Problem description - Pictures must not appear in your answer. Write out exactly the lines from the one with "Task: Click the" through the last line of the entries below.

-- Data records follows --

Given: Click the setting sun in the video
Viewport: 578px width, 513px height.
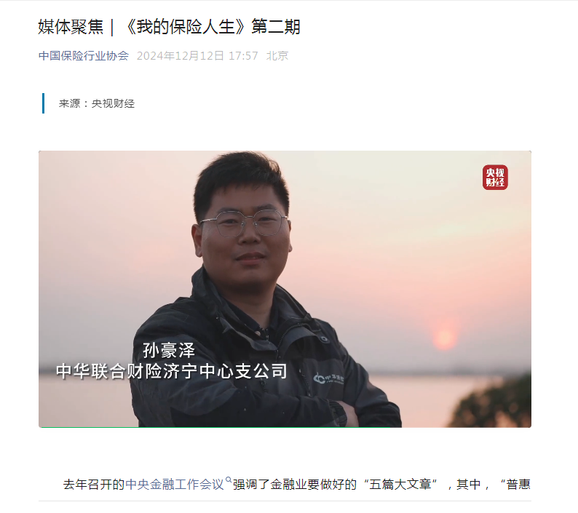Looking at the screenshot, I should point(444,337).
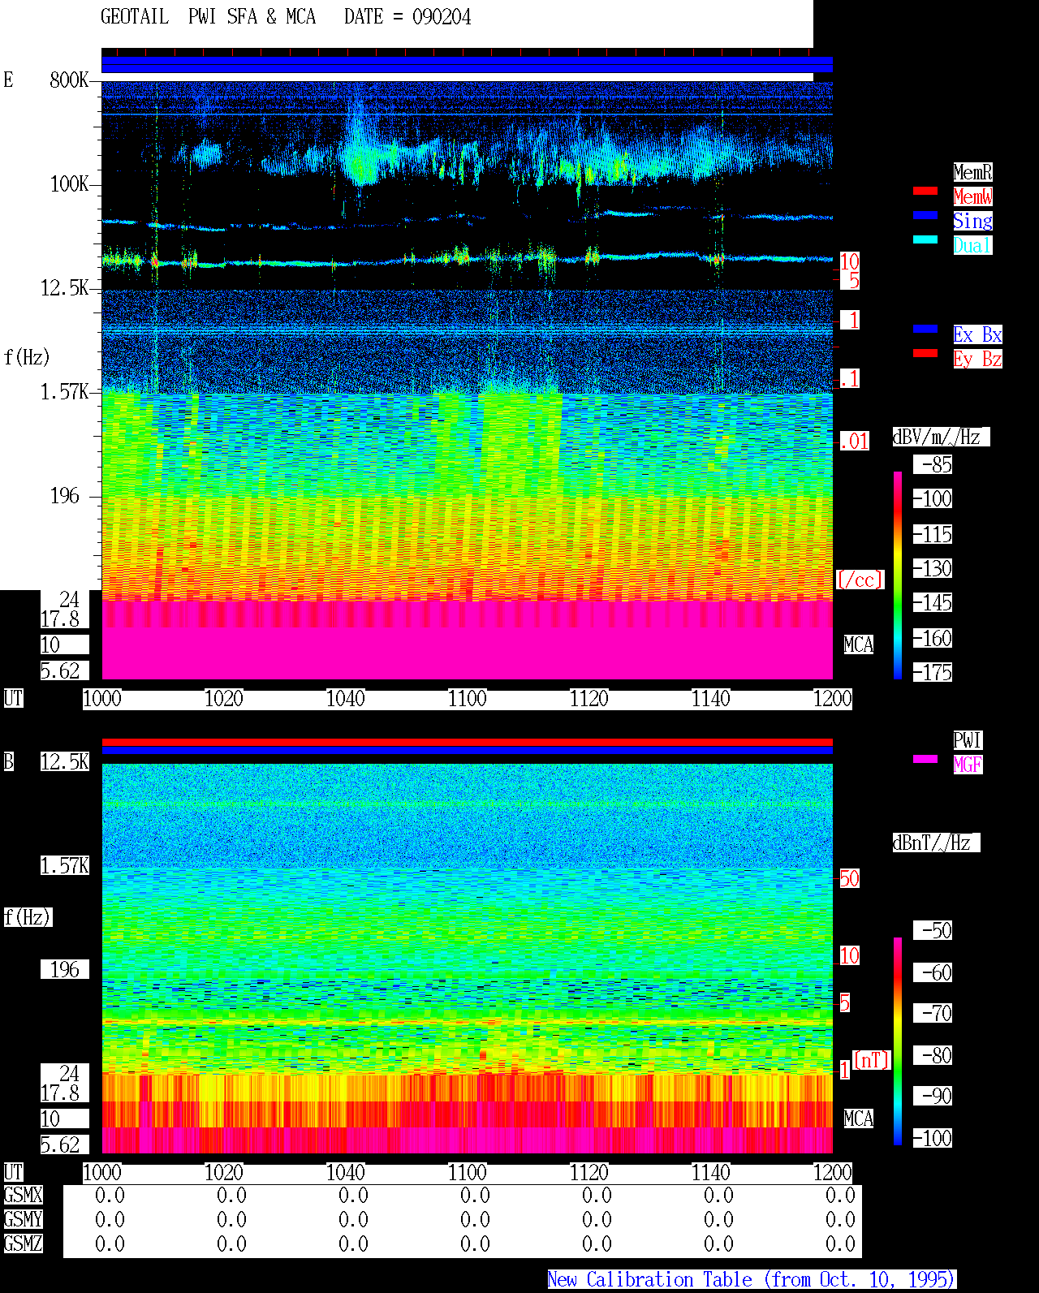Click the GSMX row label
1039x1293 pixels.
click(x=23, y=1195)
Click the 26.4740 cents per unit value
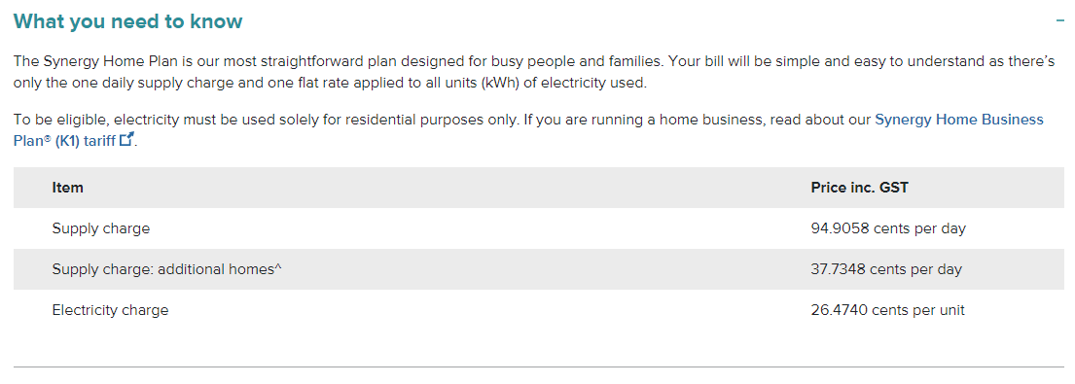This screenshot has width=1075, height=384. click(888, 310)
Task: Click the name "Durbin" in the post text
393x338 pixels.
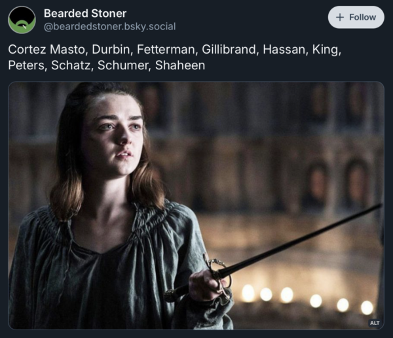Action: (x=111, y=50)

-- Data records concluded --

Result of the task -
Task: Click the name "Durbin" in the post text
393x338 pixels.
Action: (x=111, y=50)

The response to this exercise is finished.